JAKARTA – The Health Ministry is preparing the transitional steps for Indonesia to end the COVID-19 health emergency following the World Health Organization’s (WHO) decree that it was lifting the Public Health Emergency of International Concern (PHEIC) status for the disease on Friday.

“We express our gratitude to all medical and health workers that have struggled together to control the spread of COVID-19 in Indonesia. And now, together, we are heading toward ending the emergency status [of COVID-19],” Health Ministry spokesperson Mohammad Syahril said in a statement on Saturday.

On Friday, the WHO director-general Tedros Adhanom Ghebreyesus announced the lifting of the PHEIC status for COVID-19, citing declining cases and mortality from the disease for more than a year, while population immunity had also increased from vaccination and infection.

“Mortality decreasing and pressure on the health system easing. […] It is therefore with great hope that I declare it over as a global health emergency,” Tedros said in a press briefing.

Tedros stressed that COVID-19 remained a serious threat to global public health, and countries should not use the latest news to let down their guard and dismantle the public health systems they had built to contain diseases like COVID-19.

Syahril said that the ministry had consulted with the WHO director-general and team in Geneva and Jakarta on how Indonesia should prepare for a pandemic-transition period prior to the WHO announcement of the removal of the PHEIC status for COVID-19.

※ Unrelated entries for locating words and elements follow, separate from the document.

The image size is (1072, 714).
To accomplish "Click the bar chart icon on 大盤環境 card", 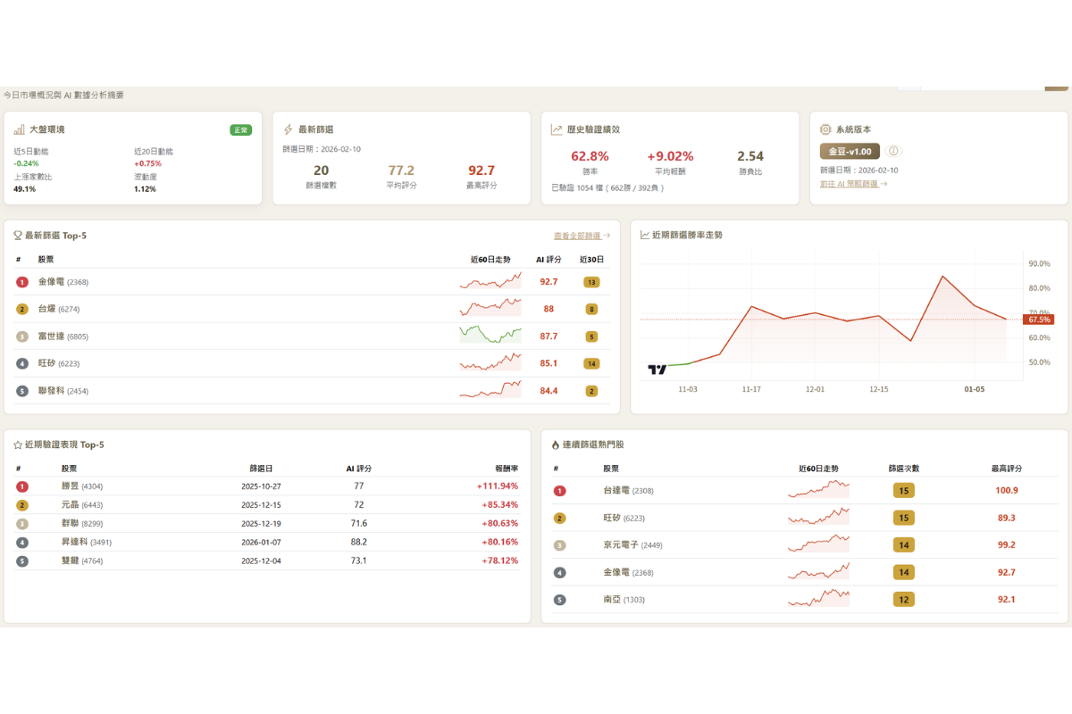I will coord(19,129).
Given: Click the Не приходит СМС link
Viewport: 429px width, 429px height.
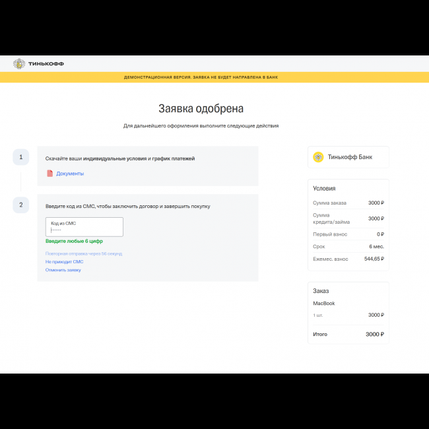Looking at the screenshot, I should click(x=64, y=262).
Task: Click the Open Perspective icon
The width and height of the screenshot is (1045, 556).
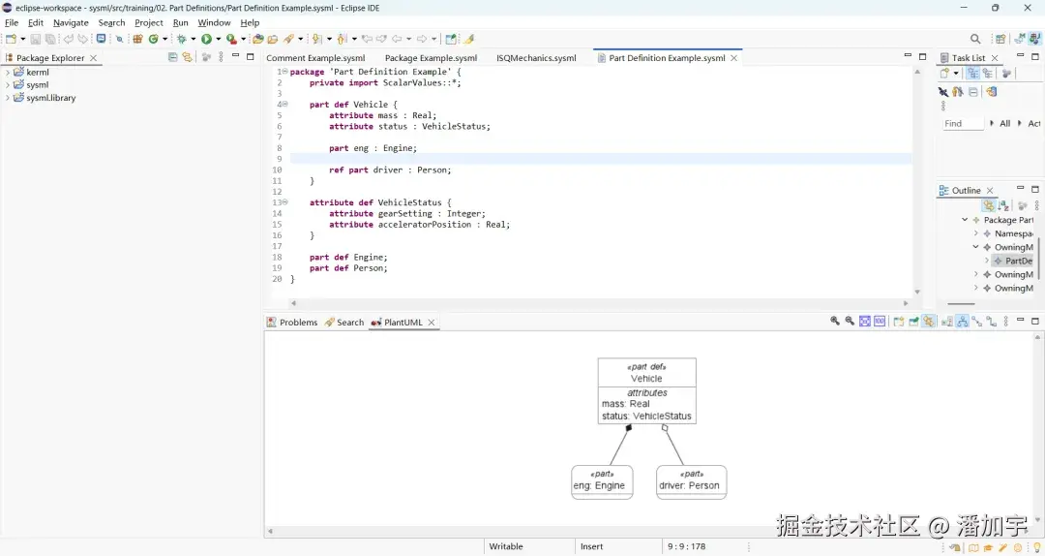Action: [1000, 39]
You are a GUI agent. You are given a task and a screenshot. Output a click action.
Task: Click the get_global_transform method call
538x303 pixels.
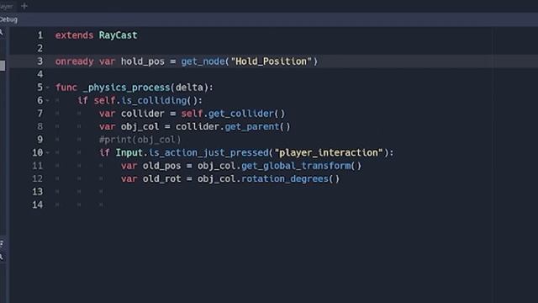[296, 166]
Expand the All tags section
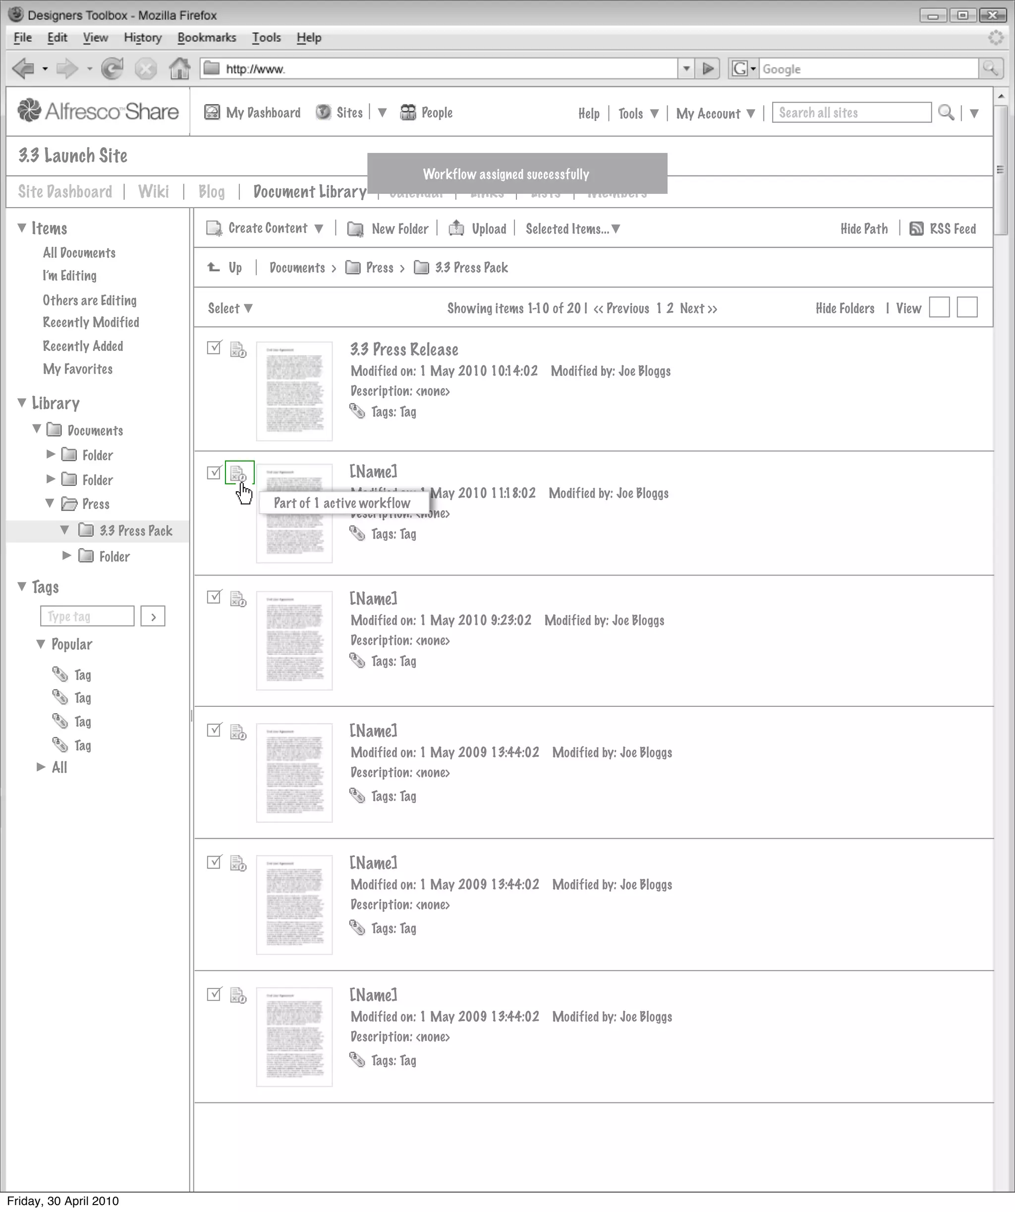1015x1212 pixels. tap(41, 767)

He added that the WHO had lauded Indonesia’s preparations for the transition of COVID-19 from pandemic to endemic.

However, the government remains on alert, Syahril said, as the WHO also underlined that a transition period to handle COVID-19 in the long term was needed.

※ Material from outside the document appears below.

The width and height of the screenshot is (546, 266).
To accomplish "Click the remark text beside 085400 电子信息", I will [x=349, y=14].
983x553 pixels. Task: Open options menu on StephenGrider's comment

He said the government would continue to implement public health surveillance, ensuring health facilities and medicine supplies as well as other public health policies were in place to ensure national health resilience and readiness against the possibilities of a new pandemic in the future.

Syahril also called on the public to remain careful and implement health protocols, while vaccination drives would still continue, especially to protect high-risk segments of society.

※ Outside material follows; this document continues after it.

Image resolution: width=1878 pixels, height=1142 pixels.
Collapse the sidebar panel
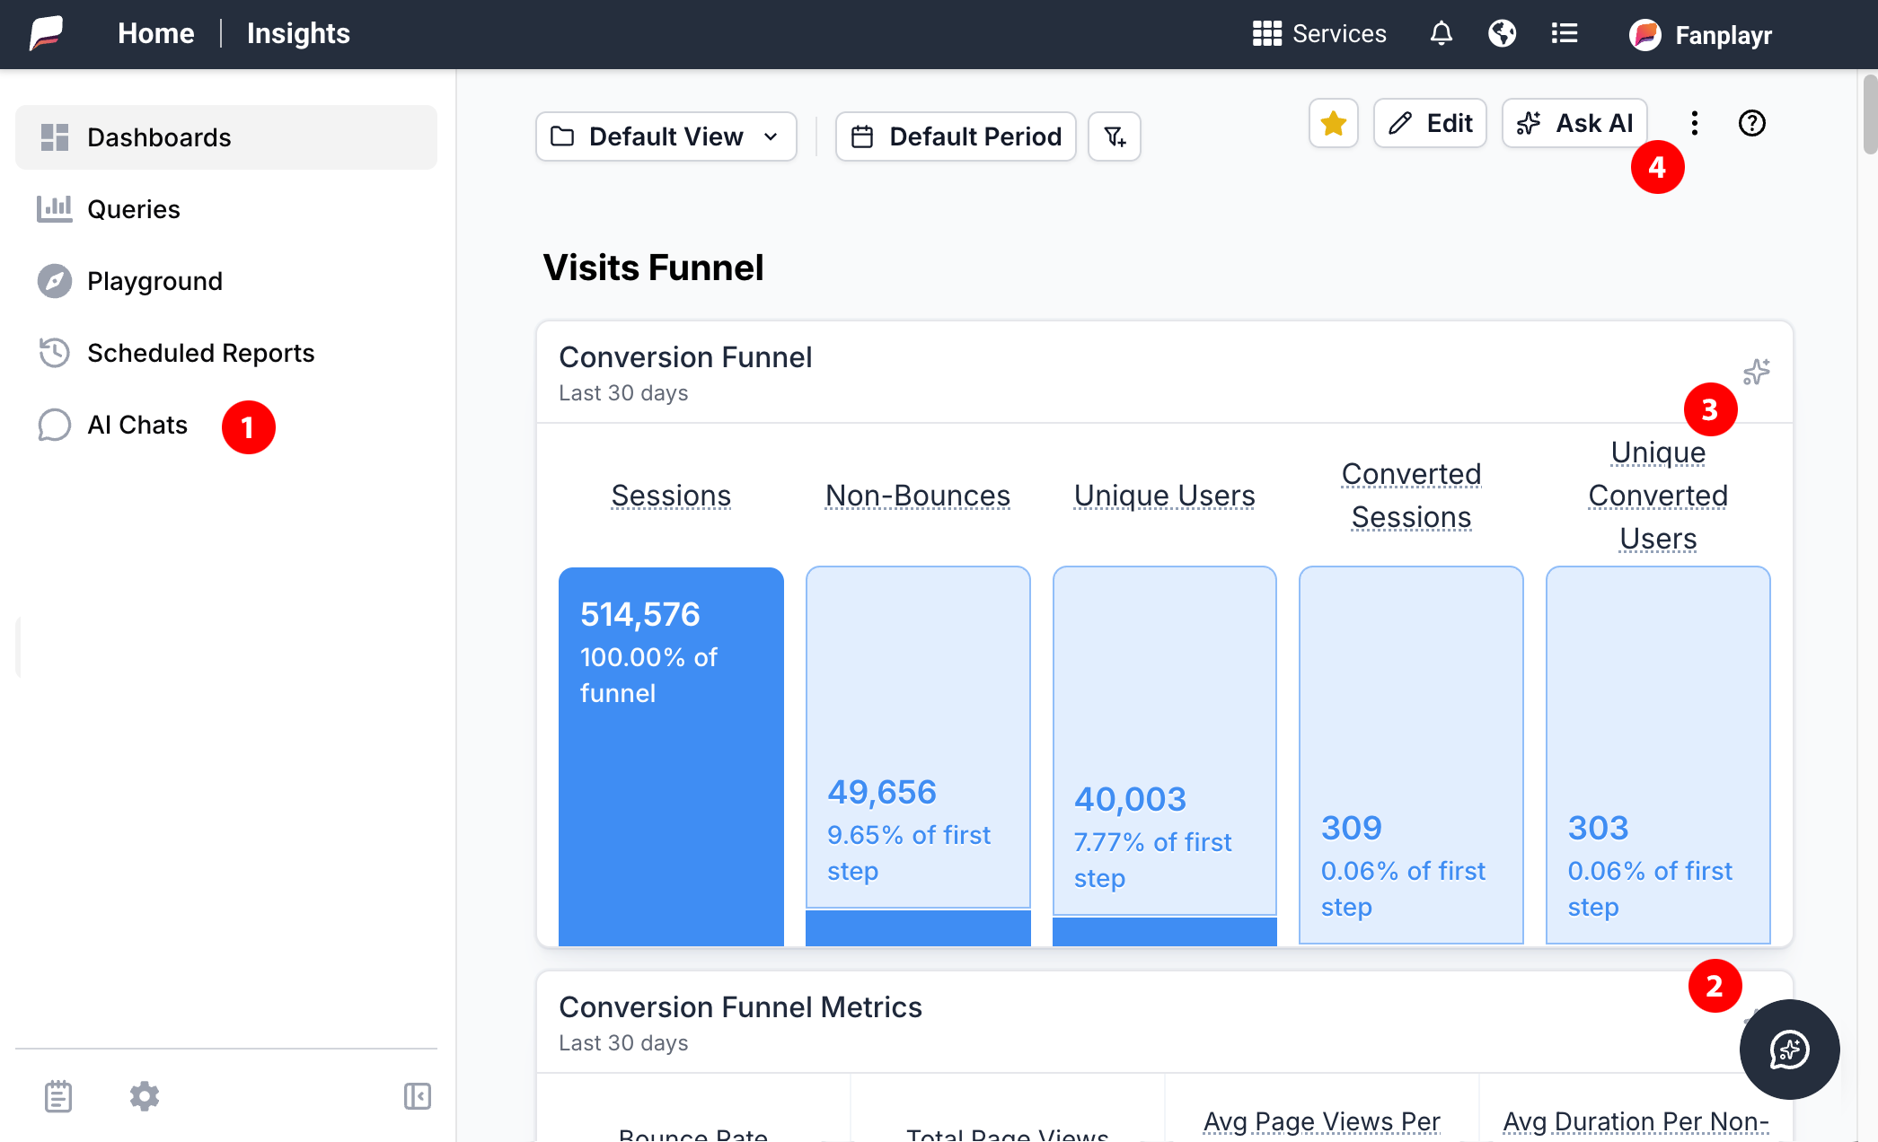click(x=417, y=1096)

“The COVID-19 virus [SARS-CoV-2] is still around us, so the public must still be on alert. The elderly and people with comorbidities are still at high risk, so vaccination must still continue,” Syahril said.

The WHO first declared COVID-19 a PHEIC on Jan. 30, 2020.

As cases were discovered and soared during the early weeks and months of the COVID-19 pandemic, countries scrambled to close down borders and impose large-scale social restrictions in an effort to contain the disease.

In March 2020, President Joko “Jokowi” Widodo declared COVID-19 a public health emergency with a presidential decree and imposed social restrictions to contain the disease.

On Dec. 30, 2022, Jokowi officially lifted public activity restrictions (PPKM) nationwide citing plummeting COVID-19 case numbers and the fact that most of the country’s population already have antibodies against the disease.

Meanwhile, Griffith University epidemiologist Dicky Budiman insistted that lifting of the PHEIC status for COVID-19 did not mean the disease was no longer a pandemic.

He said the threat of COVID-19 still persisted especially for those still reeling from the impact of the disease through long COVID, which are prolonged symptoms of the disease after recovery, while the elderly, people with comorbidities and children were still vulnerable to the disease.

“The PHEIC lifting does not eliminate the direct and indirect impacts of COVID-19, which we will need a few years to transition out of,” Dicky said on Saturday.

He added that while the PHEIC lifting was a moment of celebration, it should also be a moment to reflect and introspect on how to detect potential epidemics early on, to properly respond to them and prevent another pandemic from happening.

“[Another] consequence of this PHEIC lifting is that Indonesia will be able to lift the COVID-19 emergency status at the national level,” Dicky said.